D’autres fois, pour permettre à un personnage de prendre conscience que son attitude est ce qui le conduit à sa perte ou qu’en adoptant un nouveau comportement les choses iraient mieux pour lui, vous pouvez mettre en place un personnage qui va refléter le comportement actuel du personnage et par la simple observation lui permettre de se critiquer sincèrement et de changer.

Si vous trouvez que votre scène ne fonctionne pas ou si vous ressentez une insatisfaction ou une frustration en la lisant et en la relisant, allez voir du côté du conflit et clarifiez-le.

Adapter un texte existant

Et de préférence, un texte qui n’a pas encore été porté à l’écran mais tout est possible (s’ouvrir autant de possibilités que l’on peut est la vraie liberté).

Prendre un texte existant a l’avantage de vous donner une structure pour l’intrigue et vous pourriez grandement profiter des choix faits par l’auteur du texte que vous cherchez à adapter.
Et ne croyez pas que ce soit un manque d’originalité : Shakespeare a lui-même adapté la plupart de ses œuvres. Et pensez au nombre de fois que Roméo et Juliette a été adapté.

De toutes les histoires qui pourraient être adaptées pour en faire un scénario, il est certain que vous pouvez choisir celles qui correspondent le mieux à votre vision du monde. Un second avantage est que vous pouvez démonter ce matériau pour en extraire l’histoire singulière que vous pensez voir en lui.

Analyser un texte que l’on apprécie pour l’adapter n’est pas une tâche aride. Il faut découvrir en ce texte tout le potentiel scénaristique qu’il recèle.
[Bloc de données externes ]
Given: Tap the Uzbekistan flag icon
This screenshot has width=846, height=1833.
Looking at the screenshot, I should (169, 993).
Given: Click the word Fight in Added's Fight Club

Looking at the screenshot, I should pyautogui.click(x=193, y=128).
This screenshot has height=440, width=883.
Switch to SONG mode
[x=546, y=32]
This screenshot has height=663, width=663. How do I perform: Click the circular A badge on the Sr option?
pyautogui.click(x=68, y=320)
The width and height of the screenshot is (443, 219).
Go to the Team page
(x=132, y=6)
Plus précisément, il sera tout à fait possible que vous aperceviez dans un texte une idée qui vous correspond et que vous pourriez transmettre à vos lecteurs sachant que cette communication singulière entre vous et le lecteur a pour but de toucher émotionnellement le lecteur.

Extraire une idée d’un texte pour l’adapter ensuite en une histoire complète, cela signifie qu’il faudra couper du texte original tout ce qui pourrait vous faire digresser de ce qui deviendra votre idée.
Ce sera à la fois une entreprise de transformation mais aussi d’épuration des éléments dramatiques non pertinents à votre projet.

Le travail d’adaptation est nécessairement un travail original parce que vous allez faire des choix conscients et indépendants dans cette entreprise de réappropriation d’une idée que vous avez piochée dans le travail d’un autre.
L’originalité émane de votre intention forcément différente parce que votre intention vous est personnelle. Votre idée à vous n’a pas la même intention que celle de l’auteur du texte où cette idée vous est apparue.